The guitar version came first but in its bass form it's no less impressive in terms of its design and highly contemporary looks. It offers a whole new way of doing things in a more environmentally friendly and sustainable way.


Here the traditional idea of using dense body material is replaced by AIR or, to give it the full term, Alternative Internal Resonance.

This is a construction method that uses a layer of resonant softwood embedded between harder tonewoods with a series of aluminium sound tubes passing through the core from the bridge to allow the string vibrations to achieve clear passage through the body mass.

The claimed result is a purer tone and accentuated natural sustain, along with a definite saving in terms of weight. Although wood is employed in the construction there is no visual evidence whatsoever.

With a pure white top, white pickups and a grey back and neck this bass projects a very stylistic and modern presentation.

How to complete this task = Resume the passage on the bass built with Alternative Internal Resonance, writing on from its final sentence.

Information provided =
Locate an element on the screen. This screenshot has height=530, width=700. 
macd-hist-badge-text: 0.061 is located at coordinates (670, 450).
* * *
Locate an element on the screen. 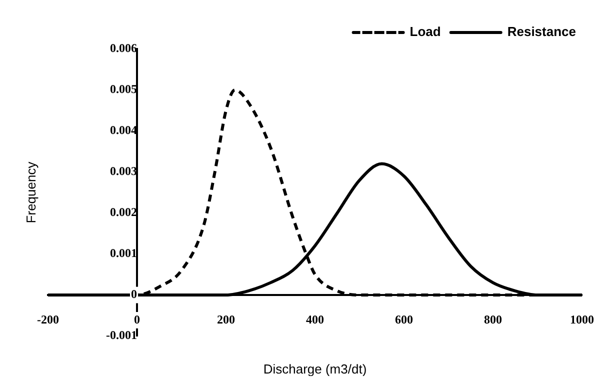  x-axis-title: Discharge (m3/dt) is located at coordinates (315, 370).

Written reply =
A curved top and back to the body with an additional silver beading line on the top edge, plus an unusual split-level headstock, all helps to accentuate this sleek and relatively simplistic look.

What's more when you plug in your lead the two volume controls are illuminated (green for neck and blue for bridge position), and with that all white background they really stand out.

With a white overlay to help match the headstock with the body, the tuners appear almost buried within the overall headstock mass. Also, thanks to the through-body stringing design, this becomes one ultra minimalist design. Yet another Jazz bass it ain't!

As something of a contrast, the bridge is a quite chunky affair with an unusual wrap-over saddle design. But when viewed from the front it takes on the appearance of a solid satin chrome tailpiece block that echoes the finish of the tuners perfectly.

As with the A2 guitar models the hardware and pickups are custom designed by Yamaha Artist Services Hollywood (YASH), which makes use of the professional input from many of its bass endorsees.

And if it meets the requirements of Nathan East, Billy Sheehan and Michael Anthony, the chances are you're going to like it too.

The balance of the RBX4 A2M is simply superb and with the added benefit of a shorter scale the lightness in weight is immediately noticeable. Yet the bass still manages to retain the general feel associated with this well-established and popular Yamaha range.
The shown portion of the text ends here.